Frequently asked questions
- What is a straddle on EZA?
- A straddle on EZA is the straddle strategy applied to EZA (etf). The strategy is structurally neutral / high-volatility (long premium): A long straddle buys an ATM call and an ATM put at the same strike, profiting from a large move in either direction; max loss equals the combined debit when the underlying pins to the strike at expiration. With EZA etf trading near $67.50, the strikes shown on this page are snapped to the nearest listed EZA chain strike and the premiums come straight from the end-of-day bid/ask midpoint.
- How are EZA straddle max profit and max loss calculated?
- Upside max profit is unbounded; downside max profit is bounded at the strike minus the combined call plus put debit (reached at zero). Max loss equals the combined debit times 100 (reached when the underlying pins to the strike). Two breakevens at strike plus debit and strike minus debit. For the EZA straddle priced from the end-of-day chain at a 30-day expiry (ATM IV 46.30%), the computed maximum profit is unbounded per contract and the computed maximum loss is -$700.92 per contract. Live intraday quotes will differ as the chain moves through the trading session.
- What is the breakeven for a EZA straddle?
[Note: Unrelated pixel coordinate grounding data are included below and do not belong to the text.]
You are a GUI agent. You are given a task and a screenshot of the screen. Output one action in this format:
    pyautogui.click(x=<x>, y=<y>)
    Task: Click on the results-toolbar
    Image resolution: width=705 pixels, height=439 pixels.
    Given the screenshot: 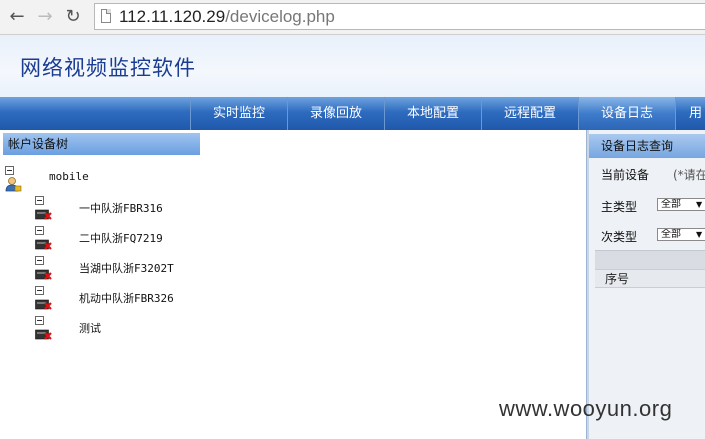 What is the action you would take?
    pyautogui.click(x=650, y=260)
    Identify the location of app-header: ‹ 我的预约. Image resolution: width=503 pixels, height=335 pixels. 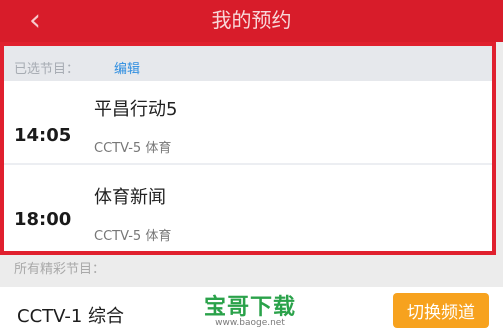
(252, 21).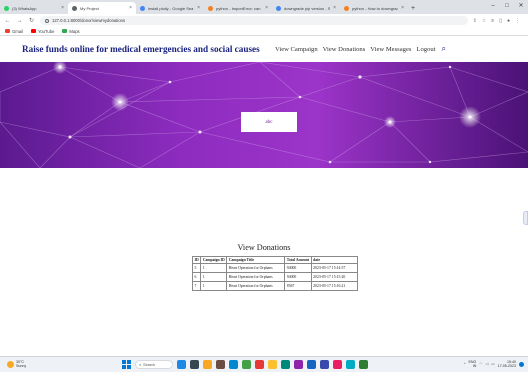 This screenshot has height=372, width=528. I want to click on nav-view-campaign: View Campaign, so click(296, 50). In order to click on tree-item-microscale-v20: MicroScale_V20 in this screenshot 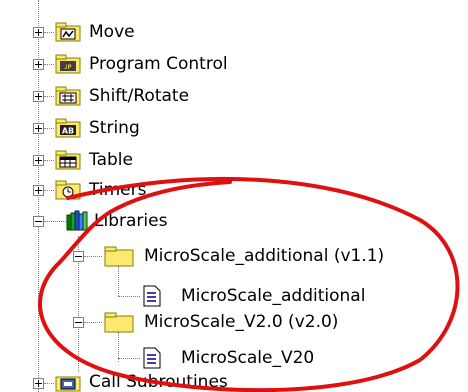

- The breakeven for the EZA straddle priced on this page is roughly $59.83 and $74.18 at expiration, derived from end-of-day chain premiums. Breakeven is the underlying price at which the strategy's P&L crosses zero ignoring transaction costs and assignment risk. The current EZA market-implied 1-standard-deviation expected move is approximately 13.27%; if the move sits well outside the breakeven distance, the structure's risk-reward becomes correspondingly tighter.
- When should you consider a straddle on EZA?
- Straddles on EZA are pure-volatility plays that profit from large moves in either direction; traders typically buy EZA straddles ahead of earnings, FDA decisions, or other catalysts where the realized move is expected to exceed the implied move priced into the chain.
- How does current EZA implied volatility affect this straddle?
- EZA ATM IV is at 46.30% with IV rank near 70.23%, which is elevated relative to its 1-year range. Premium-selling structures (covered call, cash-secured put, iron condor) generally look more attractive when IV rank is high; premium-buying structures (long call, long put, debit spreads) are more expensive in that regime.